Dataset excerpts:
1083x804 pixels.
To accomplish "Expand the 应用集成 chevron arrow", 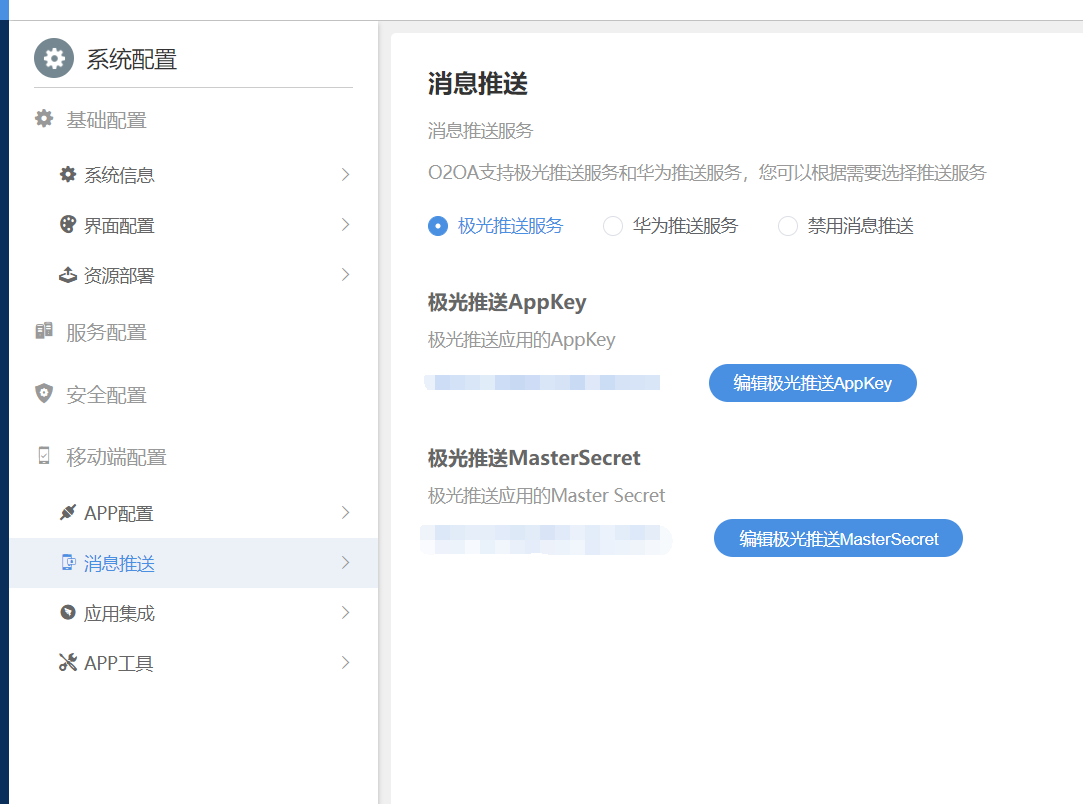I will pyautogui.click(x=345, y=612).
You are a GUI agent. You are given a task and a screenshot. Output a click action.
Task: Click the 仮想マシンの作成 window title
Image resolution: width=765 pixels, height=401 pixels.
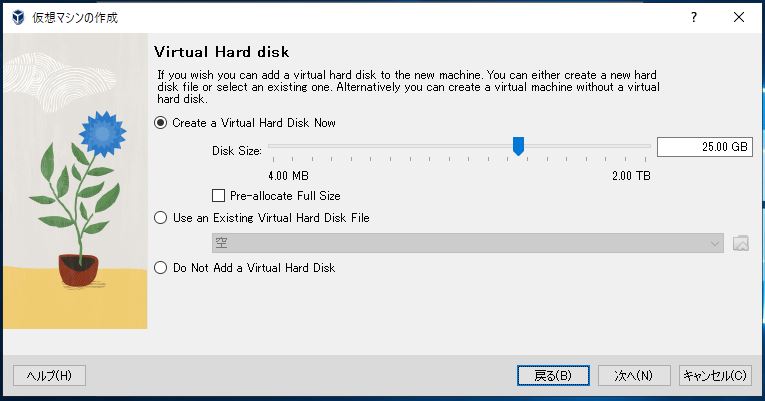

Task item: Scan the entries above and show each line that contains the word "pixels".

Written answer:
1083x804 pixels.
Image resolution: width=765 pixels, height=401 pixels.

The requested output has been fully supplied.